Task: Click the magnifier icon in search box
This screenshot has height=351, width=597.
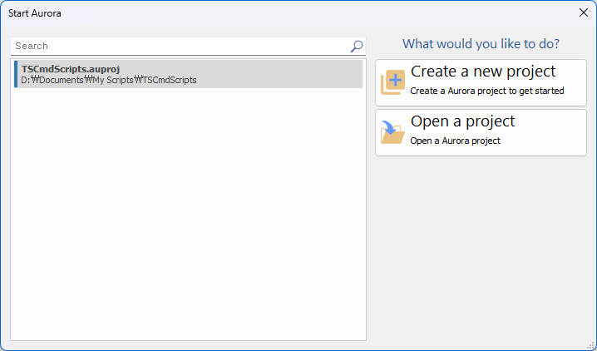Action: [357, 46]
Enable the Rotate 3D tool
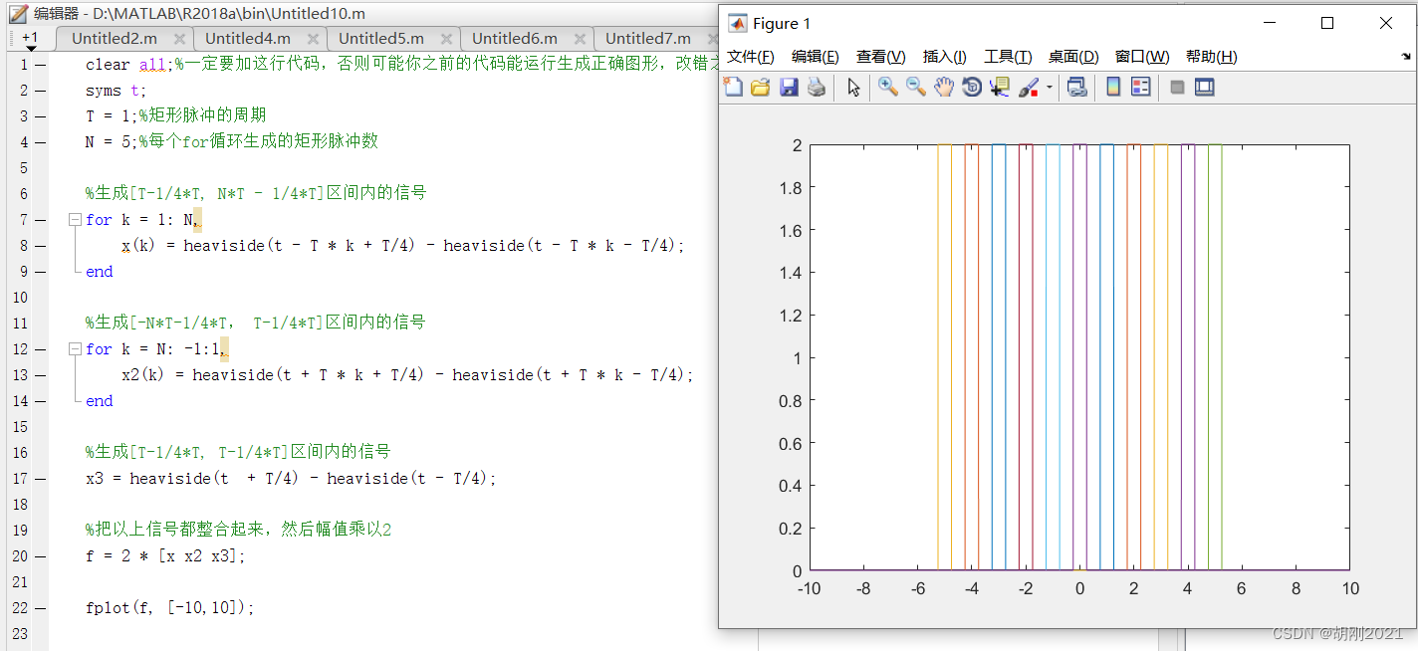 point(972,88)
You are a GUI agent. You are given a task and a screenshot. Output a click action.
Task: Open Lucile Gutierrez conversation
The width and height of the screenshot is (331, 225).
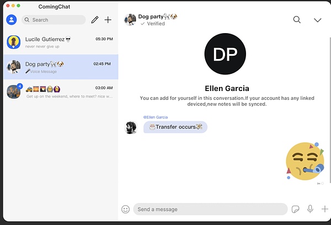[60, 42]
________
▶ **The problem**
Your output should be the lines from the line containing "Task: Open Lucile Gutierrez conversation" through the last line of the listing above, restated exactly, with no pictures among them.

▶ **Answer to the exercise**
Task: Open Lucile Gutierrez conversation
The width and height of the screenshot is (331, 225).
[60, 42]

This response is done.